Importance of International Trade
International trade is the exchange of goods and services between countries; in short, it is one of the ways for countries to obtain goods and services that they cannot or cannot provide. Because of this, foreign trade is one of the main ways for countries to enjoy a wide range of fresh produce such as Pakistani mangoes in the UK (UK) and China. It also promotes the exchange of experiences between two different countries, including Africa and the United States (USA). In today’s highly globalized world, such exchanges have many advantages, which is why we will discuss the importance of international trade in depth in this blog.
Importance of International Trade
Transactions are divided into two types of cash flows; exports (creating income for the economy) and imports (costing the economy). An export is a product that a receiving country sends and charges a fee to another country, and the receiving country receives products and services from another country to that country. The flow of imports and exports determines the balance of payments.
Since the turn of the century, the economy has become more open and has brought many advantages.
The employment rate in international trade is extremely high. An important example is Pakistan as part of the second phase of the China-Pakistan Economic Corridor (CPEC), which has a positive impact on Pakistan’s employment rate. Key sectors such as energy, infrastructure, agriculture and information technology have created more jobs.
This is because the more funds (investment) and experience (skill acquisition) exchanged, the greater the possibility of creating new industries that will ultimately drive the local economy. In this case, more jobs will be created and more people will be hired.
International trade also creates competition among countries by stimulating innovation. If two or more countries can produce the same products as mangoes, other countries will only trade with countries that produce and supply innovative mangoes of the same quality.
Using the same example of mangoes, the innovative way of presenting mangoes mainly means that they are properly handled and packaged. The top packaging keeps the fruit as fresh as possible. Therefore, there is an incentive for export innovation, because when the demand for products increases, this helps increase the country’s income through higher sales revenue.
Economies of Scale and Increased Efficiency
When a country expands production to exports, its innovative measures enable it to achieve higher efficiency, resulting in economies of scale. A country benefits from economies of scale, which means that it can efficiently manufacture products or provide services and enter new markets to expand its export base and make exports profitable for the country. Manufacturing country.

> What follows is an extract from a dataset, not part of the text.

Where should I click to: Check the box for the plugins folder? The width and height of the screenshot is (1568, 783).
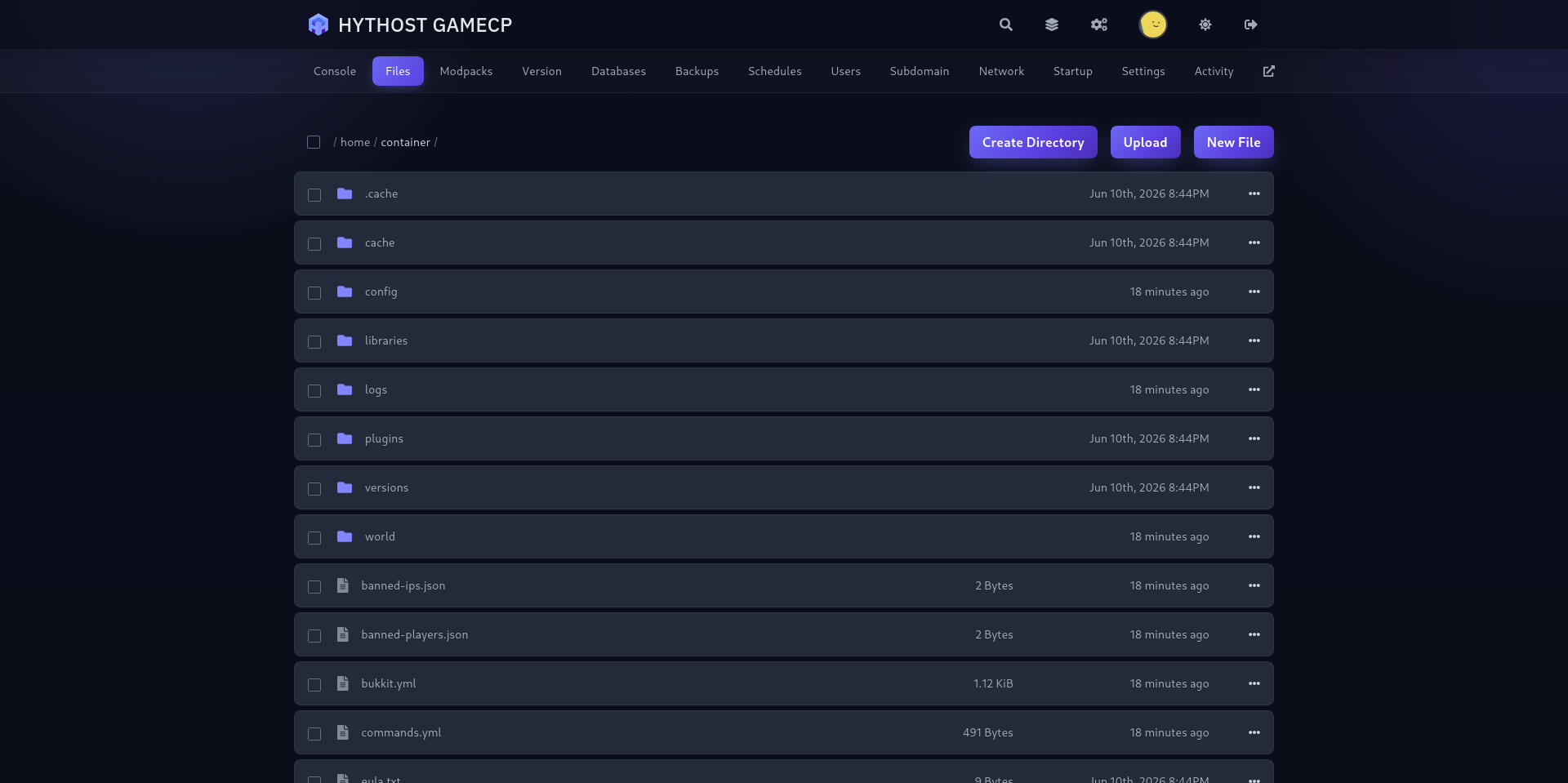tap(314, 439)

Various Goods and Services
When a country imports, it provides its citizens with various goods and services that are not normally found in that country. An example of this is the South Asian mango, which is easily available on the market in the Kingdom of Saudi Arabia. U.S. citizens can choose from more than 700 grains. Similarly, many people in Pakistan can order real world-renowned brands, but there are no branches here.

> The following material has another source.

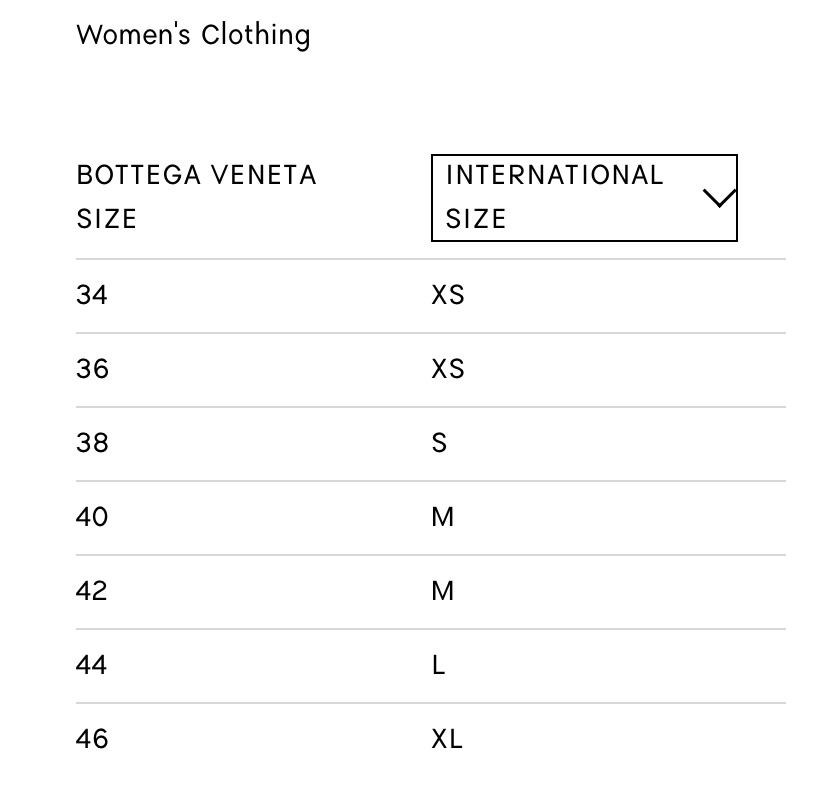Click the chevron arrow in size selector
832x790 pixels.
[719, 198]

People no longer need to go to specific places to try or buy products, now they can be bought everywhere.
The same goes for fast food restaurants such as McDonald’s, KFC and Burger King. In addition, financial services or free writing services are also some of the most common examples of transactions, which enable people all over the world to live comfortably and have multiple choices.

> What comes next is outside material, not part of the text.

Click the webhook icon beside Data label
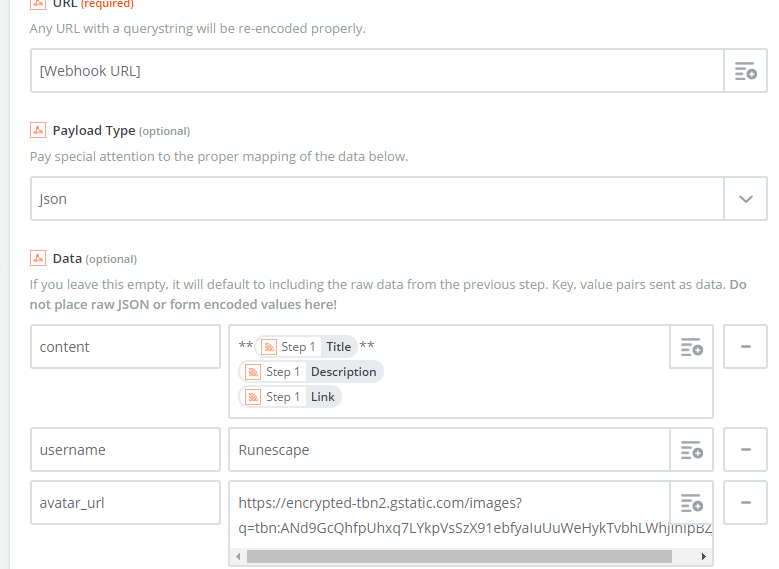The image size is (779, 569). [x=38, y=258]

However, there is an objection, because experts also doubt that countries that start to export goods and services instead of producing goods and services will run the risk of putting people out of work.
Some experts even believe that this leaves little room for innovation and expansion of domestic industries and makes the economy too dependent on imports. This also disrupts the balance of payments and may have a negative impact on the country’s foreign exchange reserves.
Even so, international trade is also very important, and the government helps regulate the flow of imports and exports to maintain trade balance.
How does Pakistan trade?
Pakistan’s economy is dominated by agriculture, so it mainly exports agricultural products such as wheat, rice, vegetables, fruits, and beans. For example, Pakistan’s international trade includes the export of agricultural products and the import of equipment and manufactured goods.
As a major cotton producer, Pakistan exported 2.64 billion US dollars worth of cotton and cotton products to the world in the 2020-2021 fiscal year. United States. Pakistan has recently achieved double-digit growth in exports to China, Germany, the Netherlands and Poland. During this period, it increased by more than 30% to reach USD 2.33 billion, compared with USD 1.74 billion in the previous fiscal year, an increase of USD 586 million. Australia has grown by 33% in 2020 to reach US$281 million.
These are promising numbers for Pakistan because they indicate economic activity during the pandemic, especially given the significant slowdown in the global economy.This is mainly due to the expansion of the manufacturing base within CPEC, which not only creates jobs, but also introduces modern production methods to maximize output.